HathiTrust April 2012 Update
This month’s HathiTrust update is now available. The update reports that “California Digital Library created prototype exports of the metadata that will be used to populate HathiTrust’s tab-delimited inventory files (“hathifiles”) and bibliographic catalog. Timing tests for these exports were also conducted. The CDL team continued to reconcile bibliographic records in Zephir with records in the current system at the University of Michigan to ensure all the data is accounted for, addressing record discrepancies and ingest errors as encountered. The team has also begun development of a process to sync rights information in Zephir (the new management system) with the HathiTrust rights database.”

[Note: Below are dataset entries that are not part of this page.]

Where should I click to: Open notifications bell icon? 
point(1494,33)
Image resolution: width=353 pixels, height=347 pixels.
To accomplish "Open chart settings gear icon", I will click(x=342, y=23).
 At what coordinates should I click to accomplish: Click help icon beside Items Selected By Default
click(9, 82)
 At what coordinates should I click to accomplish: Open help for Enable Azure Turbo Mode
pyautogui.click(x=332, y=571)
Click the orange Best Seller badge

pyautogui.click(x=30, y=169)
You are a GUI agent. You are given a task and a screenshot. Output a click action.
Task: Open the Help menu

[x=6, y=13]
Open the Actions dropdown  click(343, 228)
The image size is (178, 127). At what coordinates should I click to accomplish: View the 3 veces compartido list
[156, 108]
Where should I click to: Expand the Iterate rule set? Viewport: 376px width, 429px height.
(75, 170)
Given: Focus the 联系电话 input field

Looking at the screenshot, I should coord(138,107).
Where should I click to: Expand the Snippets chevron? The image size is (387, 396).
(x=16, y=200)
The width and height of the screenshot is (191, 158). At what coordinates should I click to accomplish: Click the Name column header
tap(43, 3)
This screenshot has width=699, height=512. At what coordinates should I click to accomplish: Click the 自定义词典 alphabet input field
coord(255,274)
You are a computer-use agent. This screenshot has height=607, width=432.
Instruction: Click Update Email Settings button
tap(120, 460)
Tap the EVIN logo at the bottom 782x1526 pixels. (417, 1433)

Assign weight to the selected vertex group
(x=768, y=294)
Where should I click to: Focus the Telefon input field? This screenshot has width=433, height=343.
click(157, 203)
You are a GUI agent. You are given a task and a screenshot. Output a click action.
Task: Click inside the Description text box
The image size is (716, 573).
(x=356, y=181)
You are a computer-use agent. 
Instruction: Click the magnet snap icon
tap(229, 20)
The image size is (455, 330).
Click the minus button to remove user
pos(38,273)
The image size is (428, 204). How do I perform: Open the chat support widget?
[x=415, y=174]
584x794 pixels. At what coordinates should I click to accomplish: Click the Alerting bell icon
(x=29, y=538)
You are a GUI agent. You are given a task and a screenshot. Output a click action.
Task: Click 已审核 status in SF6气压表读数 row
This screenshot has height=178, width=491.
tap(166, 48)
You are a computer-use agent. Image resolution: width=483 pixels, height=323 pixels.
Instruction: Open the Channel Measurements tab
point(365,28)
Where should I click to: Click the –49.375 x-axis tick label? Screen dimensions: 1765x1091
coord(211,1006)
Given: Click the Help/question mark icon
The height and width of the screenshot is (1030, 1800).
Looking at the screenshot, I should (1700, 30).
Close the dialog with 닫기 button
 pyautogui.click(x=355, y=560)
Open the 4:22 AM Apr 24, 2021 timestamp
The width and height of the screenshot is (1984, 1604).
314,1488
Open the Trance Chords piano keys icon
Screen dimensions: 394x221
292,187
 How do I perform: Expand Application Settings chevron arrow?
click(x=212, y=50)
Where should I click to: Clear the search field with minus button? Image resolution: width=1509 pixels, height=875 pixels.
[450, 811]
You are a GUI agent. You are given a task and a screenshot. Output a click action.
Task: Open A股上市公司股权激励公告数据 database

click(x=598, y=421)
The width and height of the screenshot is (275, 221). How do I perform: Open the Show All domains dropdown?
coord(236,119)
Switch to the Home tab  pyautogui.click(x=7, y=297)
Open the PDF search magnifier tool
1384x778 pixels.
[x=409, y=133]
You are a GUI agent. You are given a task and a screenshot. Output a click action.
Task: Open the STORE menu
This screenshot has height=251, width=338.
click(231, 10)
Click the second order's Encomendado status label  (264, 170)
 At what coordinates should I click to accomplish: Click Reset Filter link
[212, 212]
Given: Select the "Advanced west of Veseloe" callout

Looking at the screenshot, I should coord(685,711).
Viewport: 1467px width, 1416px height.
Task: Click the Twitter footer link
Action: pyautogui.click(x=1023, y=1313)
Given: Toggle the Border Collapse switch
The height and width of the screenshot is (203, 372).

Also included is information on the HathiTrust Research Center that describes the creation of “Meandre workflow components (Meandre is part of the SEASR infrastructure) that retrieve texts from the HTRC using the HTRC data API, spell-check the texts, correct OCR errors, and then perform topic modeling on the texts. The HTRC has demonstrated this functionality, creating topic models of all pages returned from the data API from single-word queries on a full-text index of volumes. For example, a search for “dickens” in the non-Google digitized public domain corpus returns more than 100 topics with associated keywords. The diagrams below show tag clouds of keywords for the topics ‘lady’ and ‘men’.” The tag clouds are fascinating—take a look.
In other news, the HathiTrust collection continues to grow, with over 80,000 volumes ingested in April. HathiTrust is now approaching 3 million volumes in the public domain—2,903,378 volumes, or approximately 28% of total.